Self-consciously old fashioned romantic melodrama set against the background of WWII espionage, based upon the novel by Robert Harris. England, circa 1943, codebreakers face a crisis when their newly acquired skills in decoding German U-boat radio traffic seem useless in the face of an upgrade in technology and a switch in encryption. Can ace Dougray Scott (the man who broke the original Enigma code) come back from the brink of nervous breakdown and help them to get back inside? Why did he have his breakdown anyway and what has sexy Saffron Burrows got to do with it? Has her recent disappearence got something to do with the Germans suddenly changing things? Meanwhile dowdy but underappreciated co-worker Kate Winslett (Titanic) finds herself drawn into the action and closer to Scott. How will things pan out between them?

Though adult in some senses, Tom Stoppard's script is disappointingly dull. It cannot quite escape the familiarity of the scenario, and its appeal to a less sensational type of dramatic action will not win it any fans among the casual viewers more used to fast-paced, hi-octane stuff. Its vague aspirations to replicate a style of pre-war British espionage yarn popularised in the likes of The 39 Steps falter in the face of a deadening pace and an arch senseof humour. It is adult insofar as the dialogue is literate and Stoppard largely eschews the Hollywood screenwriter's penchant for repetition and expositional summary. The plot moves along without a lot of stretches where characters describe in detail precisely what they are doing. Though there are some, they do not then do it again three scenes later for the benefit of those who weren't paying attention the first time. The viewer is therefore expected to engage with the film on a level more typical of a previous generation. On one hand this works to its advantage in that it will appeal to an older audience, but on the other there is too much here that they have seen before for it to be of much interest.
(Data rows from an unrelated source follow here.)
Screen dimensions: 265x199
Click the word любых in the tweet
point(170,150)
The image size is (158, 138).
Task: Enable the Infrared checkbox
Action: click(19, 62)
On some level the film is also adult as a deconstruction of the James Bond-type of espionage yarn; a moot point perhaps but one which seems deliberate. The downplay of the world of international intrigue lacks the social critique of the likes of The Spy Who Came In From the Cold, but the lionising of the number-crunching nerd and his less than glamourous sidekick certainly seems to have polemical weight behind it. It is probably just co-incidence that director Michael Apted helmed the most recent Bond adventure The World is Not Enough.

Curiously though the film is not a rebuttal of the recent historical fantasia U-571 , in which the story of the capture of the Enigma machine was re-visioned as an American operation. That film also worked very much in a hi-octane mould, leading to the natural assumption that the adoption of the opposite style here might have some kind of aesthetic significance. Apparantely not. The probelm is that this fictional story is every bit as fanciful in its details (though many of the essentials are true) as any other. It has simply chosen romance and melodrama instead of action as its generic root. This is where it loses its edge, as it plays the conventions of the genre by rote and is not any more realistic or authentic than the next romantic melodrama when it comes down to it.

Enigma is a handsomely photographed, respectfully acted, generally well crafted film which has a certain mug-of-tea-and-warm-slippers appeal which might play well on television screens. In spite of its attempts to enliven the narrative with a flashback-flash forward structure and some cutaways to scenes of struggle at sea, it is turgid stuff though. The film tacks on a page of text at the end which puports to pay tribute to the anonymous efforts of 'ordinary' people, but this seems a cynical ploy in a movie where the ingredients of romantic melodrama are the most pronounced, however 'ordinary' the appearence of its stars. Ordinariness is not exactly a thematic preoccupation, nor does the story serve as an exemplar of experience the way the action in Saving Private Ryan was intended to. The film on the whole is a minor addition to the recent slew of WWII movies though it feels like it hoped it was going to be something much more significant. It is unlikely to do well on the big screen, though it will probably become a staple of smaller ones for some time to come (watch for it on public holidays and wet afternoons, possibly after a screening of Brief Encounter or Casablanca).